[Start of Attachment]

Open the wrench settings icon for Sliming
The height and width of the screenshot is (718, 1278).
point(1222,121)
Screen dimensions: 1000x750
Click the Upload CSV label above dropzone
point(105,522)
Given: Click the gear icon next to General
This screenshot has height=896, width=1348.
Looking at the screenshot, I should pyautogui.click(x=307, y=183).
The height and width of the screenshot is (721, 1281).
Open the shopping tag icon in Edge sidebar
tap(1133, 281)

[End of Attachment]
[Start of Attachment]

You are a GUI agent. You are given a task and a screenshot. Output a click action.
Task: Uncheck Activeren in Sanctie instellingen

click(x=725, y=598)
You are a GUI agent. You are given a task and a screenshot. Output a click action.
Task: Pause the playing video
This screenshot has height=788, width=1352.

[End of Attachment]
[Start of Attachment]

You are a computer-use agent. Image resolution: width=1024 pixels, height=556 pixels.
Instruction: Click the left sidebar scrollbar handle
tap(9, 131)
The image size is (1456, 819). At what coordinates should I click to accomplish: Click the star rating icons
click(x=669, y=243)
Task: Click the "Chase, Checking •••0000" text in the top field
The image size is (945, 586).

[End of Attachment]

**WORK TO COMPLETE:** Whatever else the listing above holds, retype exactly only the lines from the one containing "The image size is (1456, 819)." to the one containing "The image size is (945, 586).", both ends kept.

**WRITTEN RESPONSE:**
The image size is (1456, 819). At what coordinates should I click to accomplish: Click the star rating icons
click(x=669, y=243)
Task: Click the "Chase, Checking •••0000" text in the top field
The image size is (945, 586).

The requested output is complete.